Etowah Co. man facing 17 child pornography charges
James M. Barrie Center in Gadsden says crimes against children ‘happen way too often’
ETOWAH CO., Ala. (WBRC) - A registered sex offender is facing 17 counts of child pornography charges in Etowah County.
Sheriff Jonathan Horton says Clayton Carl Kelley, 53, of Putnam County, Georgia, was arrested on 11 counts of Possession of Child Pornography, two counts of Electronic Solicitation of a Child, two counts of Transmitting Obscene Material, and two counts of Contributing to the Delinquency of a Minor.
The Etowah County Sheriff’s Office says Kelley was already a registered sex offender in Georgia. He was charged and pled guilty to indecent exposure in 2019 in Calhoun County.
Patricia Falcon, the Executive Director of the James M. Barrie Center in Gadsden says cases like these involving crimes against children happen way too often. She says the center sees about 300 children annually.
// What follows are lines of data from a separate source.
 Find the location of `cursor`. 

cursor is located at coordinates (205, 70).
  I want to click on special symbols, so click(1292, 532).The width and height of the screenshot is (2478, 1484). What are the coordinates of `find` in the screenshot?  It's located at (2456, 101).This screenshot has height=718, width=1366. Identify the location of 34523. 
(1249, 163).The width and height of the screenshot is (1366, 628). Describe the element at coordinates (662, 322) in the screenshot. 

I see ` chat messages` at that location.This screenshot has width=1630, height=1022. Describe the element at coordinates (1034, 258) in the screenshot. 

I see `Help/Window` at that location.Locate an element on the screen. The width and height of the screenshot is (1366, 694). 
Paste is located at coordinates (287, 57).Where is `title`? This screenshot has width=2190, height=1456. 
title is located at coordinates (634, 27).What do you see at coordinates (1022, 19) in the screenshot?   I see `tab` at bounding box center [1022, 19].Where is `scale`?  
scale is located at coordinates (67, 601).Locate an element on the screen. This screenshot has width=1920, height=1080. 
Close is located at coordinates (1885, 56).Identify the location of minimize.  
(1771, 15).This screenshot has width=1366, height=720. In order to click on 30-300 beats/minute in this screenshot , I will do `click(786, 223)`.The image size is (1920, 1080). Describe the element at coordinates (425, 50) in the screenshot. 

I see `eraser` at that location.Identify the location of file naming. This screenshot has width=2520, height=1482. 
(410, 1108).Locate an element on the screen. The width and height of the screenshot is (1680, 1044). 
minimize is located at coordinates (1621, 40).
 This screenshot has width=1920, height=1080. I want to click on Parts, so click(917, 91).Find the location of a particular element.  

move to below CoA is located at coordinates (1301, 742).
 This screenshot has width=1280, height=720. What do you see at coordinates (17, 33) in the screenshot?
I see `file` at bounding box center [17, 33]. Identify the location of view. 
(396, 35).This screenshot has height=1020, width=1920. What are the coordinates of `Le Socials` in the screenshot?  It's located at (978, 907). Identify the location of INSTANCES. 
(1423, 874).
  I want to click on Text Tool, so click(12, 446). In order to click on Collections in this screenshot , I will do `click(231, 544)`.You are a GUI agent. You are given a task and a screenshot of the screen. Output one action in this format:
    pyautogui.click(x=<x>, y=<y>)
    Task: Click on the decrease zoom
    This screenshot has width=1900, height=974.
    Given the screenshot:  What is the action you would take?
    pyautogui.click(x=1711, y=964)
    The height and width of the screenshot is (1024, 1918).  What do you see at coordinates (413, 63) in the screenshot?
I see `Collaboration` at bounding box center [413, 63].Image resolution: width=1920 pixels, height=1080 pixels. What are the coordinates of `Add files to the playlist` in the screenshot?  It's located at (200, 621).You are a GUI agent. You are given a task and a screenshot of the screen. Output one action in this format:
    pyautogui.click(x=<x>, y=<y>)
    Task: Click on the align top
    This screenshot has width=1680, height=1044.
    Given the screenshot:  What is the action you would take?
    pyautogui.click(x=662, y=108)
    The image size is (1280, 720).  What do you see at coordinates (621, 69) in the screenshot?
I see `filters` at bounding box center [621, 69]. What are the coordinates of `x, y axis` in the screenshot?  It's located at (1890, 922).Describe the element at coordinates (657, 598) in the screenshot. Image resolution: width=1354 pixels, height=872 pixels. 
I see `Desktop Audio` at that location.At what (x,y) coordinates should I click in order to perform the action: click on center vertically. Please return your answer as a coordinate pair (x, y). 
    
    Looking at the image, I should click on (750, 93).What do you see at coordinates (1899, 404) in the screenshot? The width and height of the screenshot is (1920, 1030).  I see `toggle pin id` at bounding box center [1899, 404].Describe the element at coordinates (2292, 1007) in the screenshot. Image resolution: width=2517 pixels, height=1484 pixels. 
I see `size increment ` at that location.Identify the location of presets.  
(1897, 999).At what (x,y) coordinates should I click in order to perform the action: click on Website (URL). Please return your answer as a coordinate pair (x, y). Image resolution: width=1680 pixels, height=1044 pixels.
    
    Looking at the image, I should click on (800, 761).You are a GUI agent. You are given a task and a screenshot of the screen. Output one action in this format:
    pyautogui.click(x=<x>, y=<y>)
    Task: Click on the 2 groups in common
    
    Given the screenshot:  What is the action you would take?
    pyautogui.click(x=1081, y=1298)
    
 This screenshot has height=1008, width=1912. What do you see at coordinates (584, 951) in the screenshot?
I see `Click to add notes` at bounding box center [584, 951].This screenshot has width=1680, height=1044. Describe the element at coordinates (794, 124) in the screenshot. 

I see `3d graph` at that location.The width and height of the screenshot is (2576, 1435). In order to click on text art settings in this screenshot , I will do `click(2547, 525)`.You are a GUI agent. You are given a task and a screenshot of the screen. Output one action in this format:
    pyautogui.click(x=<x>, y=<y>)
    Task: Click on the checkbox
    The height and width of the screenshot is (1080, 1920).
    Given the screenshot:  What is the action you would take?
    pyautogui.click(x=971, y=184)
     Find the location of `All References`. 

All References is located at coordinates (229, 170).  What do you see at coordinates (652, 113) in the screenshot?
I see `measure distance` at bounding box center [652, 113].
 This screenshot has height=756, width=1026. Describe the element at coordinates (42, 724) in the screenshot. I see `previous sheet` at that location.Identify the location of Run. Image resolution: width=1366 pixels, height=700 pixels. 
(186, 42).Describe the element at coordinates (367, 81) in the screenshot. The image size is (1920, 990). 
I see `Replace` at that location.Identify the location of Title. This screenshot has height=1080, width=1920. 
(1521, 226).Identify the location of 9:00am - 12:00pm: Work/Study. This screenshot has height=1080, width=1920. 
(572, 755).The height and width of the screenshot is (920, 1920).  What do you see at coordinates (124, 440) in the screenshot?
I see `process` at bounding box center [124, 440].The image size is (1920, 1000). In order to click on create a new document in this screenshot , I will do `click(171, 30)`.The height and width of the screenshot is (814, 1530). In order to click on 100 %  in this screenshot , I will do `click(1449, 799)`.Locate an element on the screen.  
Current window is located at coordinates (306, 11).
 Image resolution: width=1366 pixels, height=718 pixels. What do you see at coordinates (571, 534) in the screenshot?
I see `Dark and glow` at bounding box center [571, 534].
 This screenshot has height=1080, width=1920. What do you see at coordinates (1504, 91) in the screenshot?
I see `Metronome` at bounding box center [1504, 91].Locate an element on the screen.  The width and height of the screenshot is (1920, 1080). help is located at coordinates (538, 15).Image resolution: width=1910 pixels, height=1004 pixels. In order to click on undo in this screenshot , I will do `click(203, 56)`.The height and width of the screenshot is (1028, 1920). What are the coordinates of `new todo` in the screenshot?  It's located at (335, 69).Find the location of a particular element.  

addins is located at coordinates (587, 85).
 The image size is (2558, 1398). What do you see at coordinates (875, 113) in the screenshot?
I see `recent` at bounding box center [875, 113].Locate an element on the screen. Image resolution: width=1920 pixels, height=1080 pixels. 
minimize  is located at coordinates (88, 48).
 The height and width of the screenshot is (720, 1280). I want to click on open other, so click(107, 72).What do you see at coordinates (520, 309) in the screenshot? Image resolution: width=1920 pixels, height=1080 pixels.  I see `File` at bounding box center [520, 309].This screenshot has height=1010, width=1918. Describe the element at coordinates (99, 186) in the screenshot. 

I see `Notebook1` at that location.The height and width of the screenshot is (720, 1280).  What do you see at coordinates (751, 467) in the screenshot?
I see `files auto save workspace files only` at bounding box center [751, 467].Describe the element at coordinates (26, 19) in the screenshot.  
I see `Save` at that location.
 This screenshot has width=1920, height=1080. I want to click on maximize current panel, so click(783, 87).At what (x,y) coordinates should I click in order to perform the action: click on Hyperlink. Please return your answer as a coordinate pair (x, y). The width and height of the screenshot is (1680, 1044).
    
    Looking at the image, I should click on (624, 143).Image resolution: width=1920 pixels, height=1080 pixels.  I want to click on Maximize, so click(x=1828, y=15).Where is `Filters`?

“We certainly see many children with allegations of child sexual abuse or severe physical abuse or even children who have witnessed a violent crime in their community. They come to have a forensic interview,” says Falcon. “Children that have been a victim of child pornography or been involved in distribution someway of child sexual abuse material. Even human trafficking.”
In cases like these, the child advocacy center works closely with victims, their families and law enforcement.
“It’s a comprehensive approach,” says Falcon, “and it’s set up so that the child does not have to go and tell their trauma. Their history of what’s just happened to them to multiple people. We want to make sure they have that safe place to come talk to one person. And we’ll hopefully prevent them from having to repeat their trauma to other people over and over. Which can be more traumatizing.”
Falcon wants to remind parents to remain vigilant and have open conversations with their children.
“Talking to children about safe and unsafe people,” says Falcon. “Talking to kids about things that might make them uncomfortable. It might be a hug or something like that. A kiss that they don’t want to give but they feel obligated to do. It’s okay for children to say no and most importantly, parents talk to children about who to tell. Who are safe people that they can tell.”